The Río Cuarto craters are a purported group of impact craters located in Córdoba Province, Argentina. However, they have also been considered as just a result of Aeolian processes.

In 1990, Captain Ruben Lianza of the Argentine Air Force, an amateur astronomer, provided a report to an astronomy publication that included aerial pictures of a set of odd teardrop-shaped depressions near the city of Río Cuarto, Córdoba in north-central Argentina. The depressions seemed very similar to the sets of craters produced in laboratory simulations of impacts taking place at low angles. Such features exist on the Moon, Mars, and Venus, but had not been seen on Earth up to that time.

The depressions had long been known to Argentine geologists, but until Lianza, nobody had seriously investigated them.

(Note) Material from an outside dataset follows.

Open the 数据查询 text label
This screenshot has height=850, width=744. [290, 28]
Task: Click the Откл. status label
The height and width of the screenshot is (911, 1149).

Samples of materials obtained from the depressions indicated the presence of shocked materials, as well as pebbles that were clearly of meteoritic origin. A team of American researchers went to Argentina to investigate, collaborating with Captain Lianza and Argentine academics to study the strange depressions.

There were ten depressions, four of them of substantial size. One crater, named the "Drop", was about 200 meters wide and 600 meters long. Two more large craters, the "Eastern Twin" and "Western Twin", both about 700 meters wide and 3.5 kilometers long, were located 5 kilometers to the northeast. Another major crater, the "Northern Basin", about half and again as big as one of the Twins, was sited 11 kilometers further to the northeast. The long axes of the craters all pointed to the northeast.

The craters were thought to be due to a grazing impact of a set of objects at a very low angle, which calculations show to be a rare occurrence. Most impacts will strike at an angle of 45 degrees to the horizontal or greater, and the impact craters will always be close to circular, since the shock wave that results from the impact propagates symmetrically.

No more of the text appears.